951 Mods Continued
Weather has really killed our progress on the 951 project! Atlanta got hit with a huge snow storm which slowed down our MAF shipment, and then we have been getting nailed with snow over the last few weeks as well, which means no road testing 🙁 I thought we had the car ready to leave the other day, when we discovered a fuel leak at the jumper line to the damper (Porsche recalled this line on all 951’s, but it appears this car never had it done). LUCKILY we caught it idling in the driveway as the owner was picking it up! More than likely the cold weather was the final straw as the car had sat outside overnight for the first time in about a month. So she has to stay with me for a few more days!
I’m not even sure where we left off last. Fabspeed exhaust, 2 piece crossover pipe, and Tial wastegate are on. The EVC-S electronic boost controller is on. Motor mounts were replaced. Axle boots replaced. Last week our MAF showed up from John at Vitesse Racing. We wanted to get rid of the stock AFM barn door meter and update the system to something with much better throttle response, and current technology. The car drives much better with the new set up. Along with the MAF, you must install larger injectors as well as the DME chip board for the programming. John provides a great kit and has arguably the best customer service in the industry.
Opening up the DME. You can see the old chip with a white tag on it. This is obviously not the original chip, and I am not sure whose chip it was, but I am glad to get it the heck out of there!
The new Vitesse Racing chipboard in place.
Goodbye stock airbox and AFM!
Pulling everything apart.
Getting the new MAF setup in place.
There we go. A much cleaner setup.
Next up was to install the 3 bar fuel pressure regulator and larger injectors.

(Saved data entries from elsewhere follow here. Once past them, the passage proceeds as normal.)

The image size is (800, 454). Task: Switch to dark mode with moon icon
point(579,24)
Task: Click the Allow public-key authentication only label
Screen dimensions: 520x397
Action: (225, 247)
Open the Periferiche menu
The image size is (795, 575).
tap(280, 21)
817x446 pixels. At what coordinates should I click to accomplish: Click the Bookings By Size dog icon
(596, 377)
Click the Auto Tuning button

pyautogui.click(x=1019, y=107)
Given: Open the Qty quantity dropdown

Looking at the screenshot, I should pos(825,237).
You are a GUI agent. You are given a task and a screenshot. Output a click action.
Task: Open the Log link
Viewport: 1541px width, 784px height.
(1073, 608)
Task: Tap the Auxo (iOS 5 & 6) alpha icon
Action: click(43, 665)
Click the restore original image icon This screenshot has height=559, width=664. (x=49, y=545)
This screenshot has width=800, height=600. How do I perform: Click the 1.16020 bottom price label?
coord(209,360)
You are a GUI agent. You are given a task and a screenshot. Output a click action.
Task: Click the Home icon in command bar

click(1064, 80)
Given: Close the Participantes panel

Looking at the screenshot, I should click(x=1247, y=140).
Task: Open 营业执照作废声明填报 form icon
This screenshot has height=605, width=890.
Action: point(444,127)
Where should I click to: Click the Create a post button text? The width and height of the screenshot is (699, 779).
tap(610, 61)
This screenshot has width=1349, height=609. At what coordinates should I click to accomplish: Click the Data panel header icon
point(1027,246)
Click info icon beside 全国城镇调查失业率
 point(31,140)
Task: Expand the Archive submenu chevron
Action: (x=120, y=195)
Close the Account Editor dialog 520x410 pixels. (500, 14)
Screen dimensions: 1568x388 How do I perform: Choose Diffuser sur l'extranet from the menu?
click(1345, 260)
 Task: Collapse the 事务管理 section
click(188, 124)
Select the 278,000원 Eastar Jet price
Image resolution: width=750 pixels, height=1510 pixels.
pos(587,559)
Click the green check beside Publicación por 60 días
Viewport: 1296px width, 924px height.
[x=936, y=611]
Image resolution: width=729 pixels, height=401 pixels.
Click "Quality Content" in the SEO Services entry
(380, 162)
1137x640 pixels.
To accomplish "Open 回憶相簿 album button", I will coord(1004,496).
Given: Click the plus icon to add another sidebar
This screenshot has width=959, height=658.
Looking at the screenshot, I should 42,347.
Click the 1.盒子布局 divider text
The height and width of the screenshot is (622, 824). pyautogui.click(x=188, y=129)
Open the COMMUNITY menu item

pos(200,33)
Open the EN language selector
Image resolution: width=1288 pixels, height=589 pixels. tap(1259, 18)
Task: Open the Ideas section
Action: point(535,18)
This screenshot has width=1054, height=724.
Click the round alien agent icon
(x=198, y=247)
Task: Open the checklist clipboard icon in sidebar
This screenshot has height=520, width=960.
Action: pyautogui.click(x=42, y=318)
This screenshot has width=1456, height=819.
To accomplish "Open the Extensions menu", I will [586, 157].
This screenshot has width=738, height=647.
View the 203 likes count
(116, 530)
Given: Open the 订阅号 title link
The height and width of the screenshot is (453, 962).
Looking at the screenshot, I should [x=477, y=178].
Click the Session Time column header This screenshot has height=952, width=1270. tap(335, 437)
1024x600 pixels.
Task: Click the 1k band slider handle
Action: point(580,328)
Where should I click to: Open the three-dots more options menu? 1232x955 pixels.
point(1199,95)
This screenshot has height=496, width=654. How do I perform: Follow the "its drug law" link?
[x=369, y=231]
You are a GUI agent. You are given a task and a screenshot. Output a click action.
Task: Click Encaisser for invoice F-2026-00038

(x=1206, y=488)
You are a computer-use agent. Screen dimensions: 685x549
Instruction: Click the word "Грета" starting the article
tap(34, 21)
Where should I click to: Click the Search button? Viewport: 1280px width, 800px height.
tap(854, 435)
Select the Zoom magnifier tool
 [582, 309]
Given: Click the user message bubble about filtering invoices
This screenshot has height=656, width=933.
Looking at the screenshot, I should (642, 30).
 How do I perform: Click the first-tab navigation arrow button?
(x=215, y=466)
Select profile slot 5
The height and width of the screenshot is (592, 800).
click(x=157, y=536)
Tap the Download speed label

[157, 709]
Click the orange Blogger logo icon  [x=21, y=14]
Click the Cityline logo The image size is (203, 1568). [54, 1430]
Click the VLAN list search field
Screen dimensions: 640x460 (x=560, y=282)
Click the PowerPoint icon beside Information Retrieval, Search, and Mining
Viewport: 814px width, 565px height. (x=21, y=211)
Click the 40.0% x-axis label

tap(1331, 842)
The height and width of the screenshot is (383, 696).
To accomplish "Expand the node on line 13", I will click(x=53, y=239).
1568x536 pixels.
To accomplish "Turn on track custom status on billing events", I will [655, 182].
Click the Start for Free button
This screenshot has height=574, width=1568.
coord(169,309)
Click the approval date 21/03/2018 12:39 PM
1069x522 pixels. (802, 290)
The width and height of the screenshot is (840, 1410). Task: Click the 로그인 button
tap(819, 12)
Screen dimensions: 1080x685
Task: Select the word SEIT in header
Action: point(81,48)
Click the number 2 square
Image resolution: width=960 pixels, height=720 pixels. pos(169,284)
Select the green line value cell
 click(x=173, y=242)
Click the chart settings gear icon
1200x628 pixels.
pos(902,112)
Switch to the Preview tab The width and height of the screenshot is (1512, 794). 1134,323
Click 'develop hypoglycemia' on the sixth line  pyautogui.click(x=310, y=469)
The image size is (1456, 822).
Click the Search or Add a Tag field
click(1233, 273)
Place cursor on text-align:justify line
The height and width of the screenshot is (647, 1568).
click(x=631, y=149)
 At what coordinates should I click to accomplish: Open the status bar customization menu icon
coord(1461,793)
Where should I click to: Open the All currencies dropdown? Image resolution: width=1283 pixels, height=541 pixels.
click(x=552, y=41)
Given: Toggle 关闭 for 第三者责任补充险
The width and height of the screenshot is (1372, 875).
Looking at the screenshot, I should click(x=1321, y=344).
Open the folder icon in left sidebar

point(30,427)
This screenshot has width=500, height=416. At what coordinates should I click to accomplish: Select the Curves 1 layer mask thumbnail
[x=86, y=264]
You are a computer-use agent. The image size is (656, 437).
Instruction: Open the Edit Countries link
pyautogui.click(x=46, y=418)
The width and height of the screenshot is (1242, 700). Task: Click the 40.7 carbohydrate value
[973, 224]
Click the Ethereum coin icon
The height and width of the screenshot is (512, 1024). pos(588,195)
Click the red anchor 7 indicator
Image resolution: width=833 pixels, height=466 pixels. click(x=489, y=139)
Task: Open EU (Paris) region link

Almost complete….or so I thought.
The car had an exhaust leak at the headers when it came in, but it would seal up after the car idled for about 30 seconds. We found out that when the car sat outside overnight, it took a lot longer for it to seal up, and I wasn’t real happy with that, so I pulled the headers and put in a used set I had. Turns out the exhaust flange on the #2 and #3 header were loose and leaking. Easiest way to check headers off the car is to do a water test. Tape up one end with duct tape, fill the header with water, and look for leaks. The OEM headers are covered with a heat shield, so you can’t see the cracks unless you can catch it from the inside of the header. With the water test, I had water pouring out between the header pipe and the mounting flange.
Bottom flange of 6 bolts.
And the replacement headers in place. Hopefully this will buy us some time. In reality, all of the OEM headers are going to crack eventually on the 944T’s. It can be a bear to get headers swapped on the 951, but doable if you pull a few studs out.